François Legault a décrit la mort de Mme Breau comme «un autre drame violent».
«C’est clair qu’il y a des problèmes de santé mentale», a-t-il ajouté. Il a promis que les gens représentant un danger pour eux-mêmes ou pour autrui seraient traités rapidement.
La Pre Bernheim juge que les commentaires du premier ministre sont «hasardeux» parce qu'ils peuvent créer une méfiance envers tous ceux souffrant d'une maladie mentale. De plus, elle constate que les hospitalisations involontaires et les traitements forcés sont en hausse au cours des récentes années.
Citant de données gouvernementales, elle dit que le nombre des hospitalisations involontaires ont augmenté de près de 30% de 2015 à 2020. Le nombre de traitements forcés s'est élevé de 45%.
«Quand on dit que l'on va traiter les gens contre leur volonté, qu'on va les hospitaliser contre leur volonté et que cela réglera le problème. Les pratiques actuelles démontrent que ce n'est pas du tout le cas», souligne-t-elle.
La Pre Bernheim note qu'aucun des suspects pour les meurtres à Laval et à Amqui, ne semblait avoir des antécédents psychiatriques.

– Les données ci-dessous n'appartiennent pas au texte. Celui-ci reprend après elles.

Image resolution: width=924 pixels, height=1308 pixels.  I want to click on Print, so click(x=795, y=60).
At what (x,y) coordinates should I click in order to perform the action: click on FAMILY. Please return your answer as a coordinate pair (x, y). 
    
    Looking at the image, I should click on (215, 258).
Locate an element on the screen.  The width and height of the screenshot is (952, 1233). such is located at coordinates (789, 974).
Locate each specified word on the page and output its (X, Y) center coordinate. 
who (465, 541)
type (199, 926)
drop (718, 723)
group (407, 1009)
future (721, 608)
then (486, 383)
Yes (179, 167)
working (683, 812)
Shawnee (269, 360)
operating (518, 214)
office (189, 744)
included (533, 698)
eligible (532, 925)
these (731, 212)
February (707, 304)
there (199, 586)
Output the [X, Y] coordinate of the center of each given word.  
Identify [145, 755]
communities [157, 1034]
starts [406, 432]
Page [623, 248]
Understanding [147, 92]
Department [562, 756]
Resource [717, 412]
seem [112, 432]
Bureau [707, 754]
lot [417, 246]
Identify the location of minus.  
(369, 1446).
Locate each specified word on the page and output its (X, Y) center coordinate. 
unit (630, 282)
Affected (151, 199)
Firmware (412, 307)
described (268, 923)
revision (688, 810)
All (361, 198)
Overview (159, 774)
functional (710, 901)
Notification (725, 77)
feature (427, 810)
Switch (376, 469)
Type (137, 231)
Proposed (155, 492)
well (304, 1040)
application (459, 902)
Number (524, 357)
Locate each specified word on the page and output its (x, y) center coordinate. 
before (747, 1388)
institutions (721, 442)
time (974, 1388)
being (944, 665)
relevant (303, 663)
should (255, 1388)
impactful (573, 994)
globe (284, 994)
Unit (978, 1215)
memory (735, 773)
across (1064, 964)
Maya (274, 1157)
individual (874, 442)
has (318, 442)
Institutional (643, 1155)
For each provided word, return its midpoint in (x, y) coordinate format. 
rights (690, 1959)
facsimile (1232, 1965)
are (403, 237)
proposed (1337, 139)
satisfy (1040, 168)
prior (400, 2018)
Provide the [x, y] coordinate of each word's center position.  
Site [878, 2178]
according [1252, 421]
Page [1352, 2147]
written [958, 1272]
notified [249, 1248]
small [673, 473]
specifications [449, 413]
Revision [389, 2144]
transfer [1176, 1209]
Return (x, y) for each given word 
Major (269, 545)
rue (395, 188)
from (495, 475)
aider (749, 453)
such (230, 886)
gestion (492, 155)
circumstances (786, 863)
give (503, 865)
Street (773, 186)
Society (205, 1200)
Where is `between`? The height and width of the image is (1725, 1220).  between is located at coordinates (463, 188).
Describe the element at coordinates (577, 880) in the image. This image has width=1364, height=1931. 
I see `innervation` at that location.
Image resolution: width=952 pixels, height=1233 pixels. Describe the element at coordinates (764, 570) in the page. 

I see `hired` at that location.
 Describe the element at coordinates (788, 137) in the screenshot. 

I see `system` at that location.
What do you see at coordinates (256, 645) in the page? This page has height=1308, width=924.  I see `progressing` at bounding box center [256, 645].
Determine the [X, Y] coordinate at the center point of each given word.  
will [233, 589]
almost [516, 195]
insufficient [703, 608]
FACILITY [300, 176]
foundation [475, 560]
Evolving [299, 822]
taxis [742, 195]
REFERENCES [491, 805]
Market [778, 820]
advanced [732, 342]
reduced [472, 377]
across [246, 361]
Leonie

L’Association des policières et policiers provinciaux du Québec (APPQ) a annoncé mardi le lancement d'une pétition réclamant un protocole sur le partage de renseignements, afin que les policiers soient prévenus de l'état de santé d'une personne avant leur intervention.
La Pre Bernheim craint qu'une telle mesure fasse en sorte que tous ceux qui seront libérés sous condition seront considérés comme violents, sans raison. S'il faut catégoriser ces gens, «cela soulève de la question sur la façon dont on procédera et sur les personnes qui prendront les décisions».
«Les discours que nous avons entendus au cours des derniers jours aident à créer une association entre la maladie mentale et la violence, entre des gens qui ne sont pas criminellement responsables et la violence, sans preuve scientifique», déplore-t-elle.